INPUT DATA ::
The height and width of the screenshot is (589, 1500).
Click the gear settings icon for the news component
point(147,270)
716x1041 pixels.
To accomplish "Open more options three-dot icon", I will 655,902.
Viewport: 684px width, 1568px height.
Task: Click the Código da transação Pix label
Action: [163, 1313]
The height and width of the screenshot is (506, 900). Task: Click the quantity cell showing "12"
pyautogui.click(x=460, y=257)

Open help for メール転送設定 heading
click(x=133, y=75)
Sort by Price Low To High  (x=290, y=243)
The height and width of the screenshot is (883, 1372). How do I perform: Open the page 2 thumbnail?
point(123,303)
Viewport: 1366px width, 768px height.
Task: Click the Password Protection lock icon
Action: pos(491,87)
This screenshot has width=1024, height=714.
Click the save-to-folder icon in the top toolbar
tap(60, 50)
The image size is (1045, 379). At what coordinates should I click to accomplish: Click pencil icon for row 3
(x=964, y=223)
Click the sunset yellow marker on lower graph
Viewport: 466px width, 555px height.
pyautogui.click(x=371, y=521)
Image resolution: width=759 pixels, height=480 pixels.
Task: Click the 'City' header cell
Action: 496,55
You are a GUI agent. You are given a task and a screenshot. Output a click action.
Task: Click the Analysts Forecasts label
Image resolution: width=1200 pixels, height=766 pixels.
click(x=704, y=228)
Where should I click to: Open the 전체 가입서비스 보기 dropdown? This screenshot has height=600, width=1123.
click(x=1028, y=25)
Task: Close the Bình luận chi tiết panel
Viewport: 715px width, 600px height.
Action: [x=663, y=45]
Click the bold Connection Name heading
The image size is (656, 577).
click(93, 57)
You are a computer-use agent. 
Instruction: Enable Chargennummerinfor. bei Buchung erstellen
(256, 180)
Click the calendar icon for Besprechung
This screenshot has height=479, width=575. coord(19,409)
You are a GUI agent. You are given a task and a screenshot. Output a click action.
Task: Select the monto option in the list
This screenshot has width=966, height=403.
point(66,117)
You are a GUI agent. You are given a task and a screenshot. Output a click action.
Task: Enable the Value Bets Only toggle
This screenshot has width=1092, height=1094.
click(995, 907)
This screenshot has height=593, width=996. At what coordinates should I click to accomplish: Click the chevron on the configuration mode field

ASSIGNED TASK ::
Copy nothing except the lines from the one with "You are a computer-use agent." through the end of the records; keep each exactly as it appears, first and last included.

TASK SOLUTION ::
You are a computer-use agent. 
Instruction: Enable Chargennummerinfor. bei Buchung erstellen
(256, 180)
Click the calendar icon for Besprechung
This screenshot has height=479, width=575. coord(19,409)
You are a GUI agent. You are given a task and a screenshot. Output a click action.
Task: Select the monto option in the list
This screenshot has width=966, height=403.
point(66,117)
You are a GUI agent. You are given a task and a screenshot. Output a click action.
Task: Enable the Value Bets Only toggle
This screenshot has width=1092, height=1094.
click(995, 907)
This screenshot has height=593, width=996. At what coordinates should I click to accomplish: Click the chevron on the configuration mode field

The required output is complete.